Abstract

This paper reports on the behaviour of Silicon Photomultiplier (SiPM) detectors under continuous light. Usually, the bias circuit of a SiPM has a resistor connected in series to it, which protects the sensor from drawing too high current. This resistor introduces a voltage drop when a SiPM draws a steady current, when illuminated by constant light. This reduces the actual SiPM bias and then its sensitivity to light. As a matter of fact, this effect changes all relevant SiPM features, both electrical (i.e. breakdown voltage, gain, pulse amplitude, dark count rate and optical crosstalk) and optical (i.e. photon detection efficiency). To correctly operate such devices, it is then fundamental to calibrate them under various illumination levels. In this work, we focus on the large area (∼1 cm2) hexagonal SiPM S10943-2832(X) produced by Hamamatsu HPK for the camera of a gamma-ray telescope with 4 m-diameter mirror, called the SST-1M. We characterize this device under light rates raging from 3 MHz up to 5 GHz of photons per sensor at room temperature (T = 25̂C).
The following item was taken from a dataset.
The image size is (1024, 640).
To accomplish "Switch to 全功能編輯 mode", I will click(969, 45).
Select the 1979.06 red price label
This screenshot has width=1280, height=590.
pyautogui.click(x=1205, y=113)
From these studies, a model is developed in order to derive the parameters needed to correct for the voltage drop effect. This model can be applied for instance in the analysis of the data acquired by the camera to correct for the effect. The experimental results are also compared with a toy Monte Carlo simulation and finally, a solution is proposed to compensate for the voltage drop.